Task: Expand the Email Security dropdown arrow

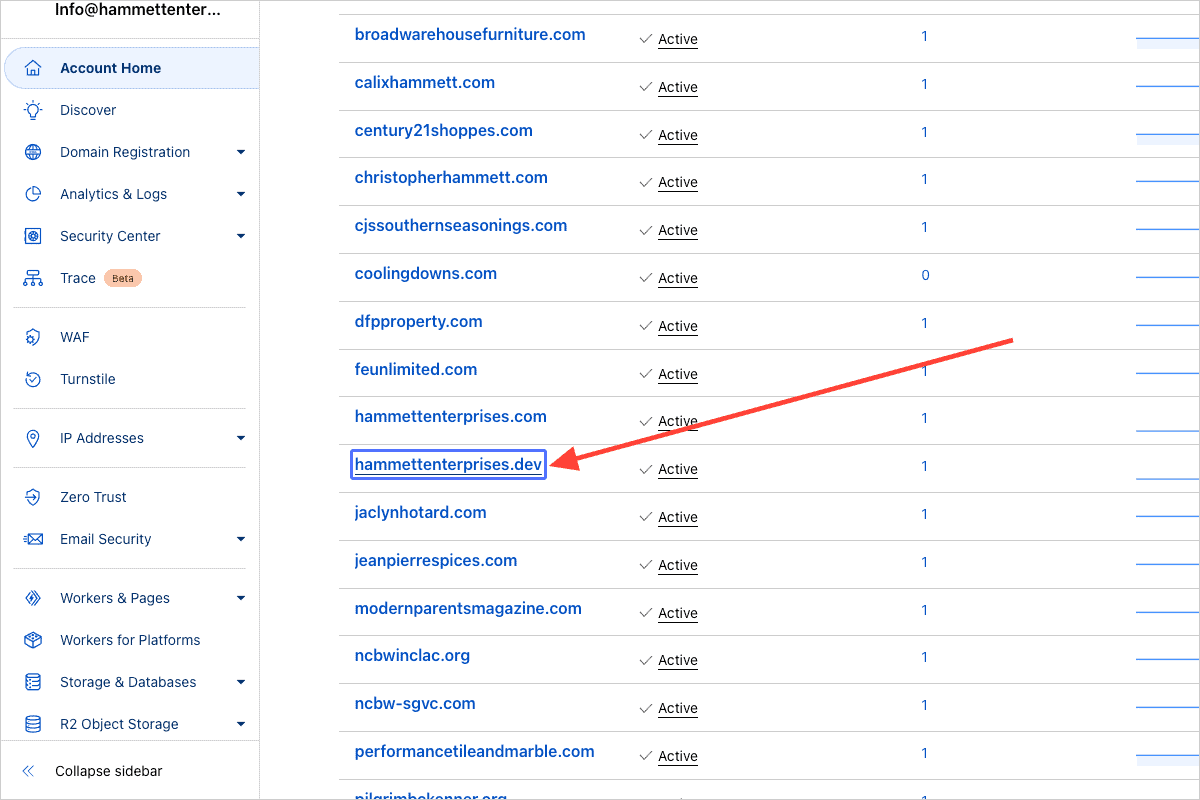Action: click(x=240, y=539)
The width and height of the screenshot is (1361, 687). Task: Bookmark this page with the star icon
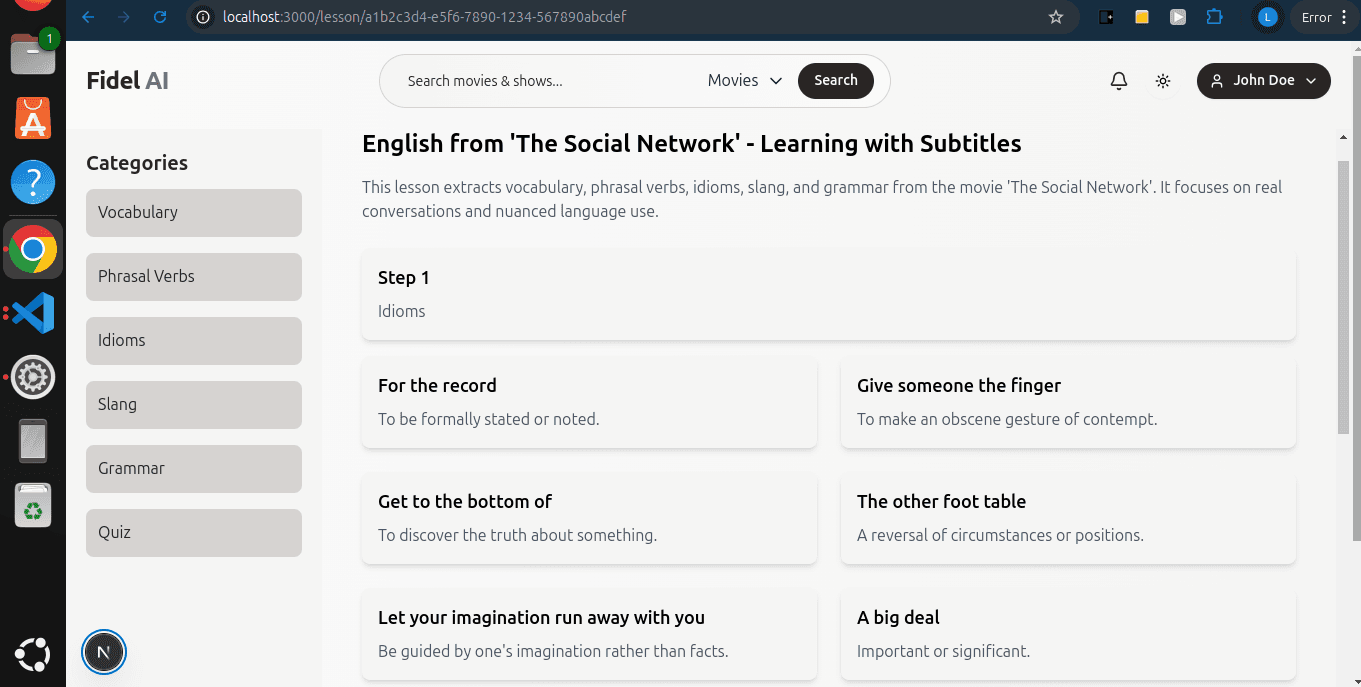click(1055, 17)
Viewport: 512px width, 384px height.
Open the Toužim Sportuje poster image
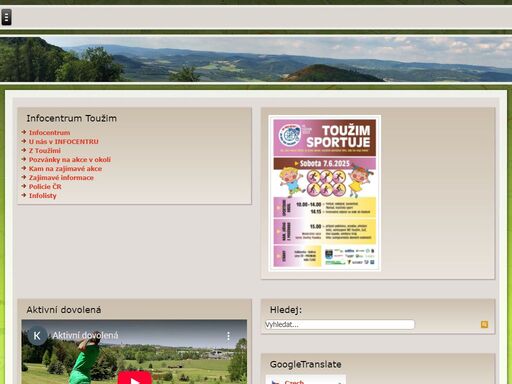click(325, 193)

■ Your goal ■
Extract, character for character, every line from the one that holds "Viewport: 512px width, 384px height." through the end of the entries above. Include both boundary lines and no pictures.

■ Result for this exercise ■
Viewport: 512px width, 384px height.
Open the Toužim Sportuje poster image
click(325, 193)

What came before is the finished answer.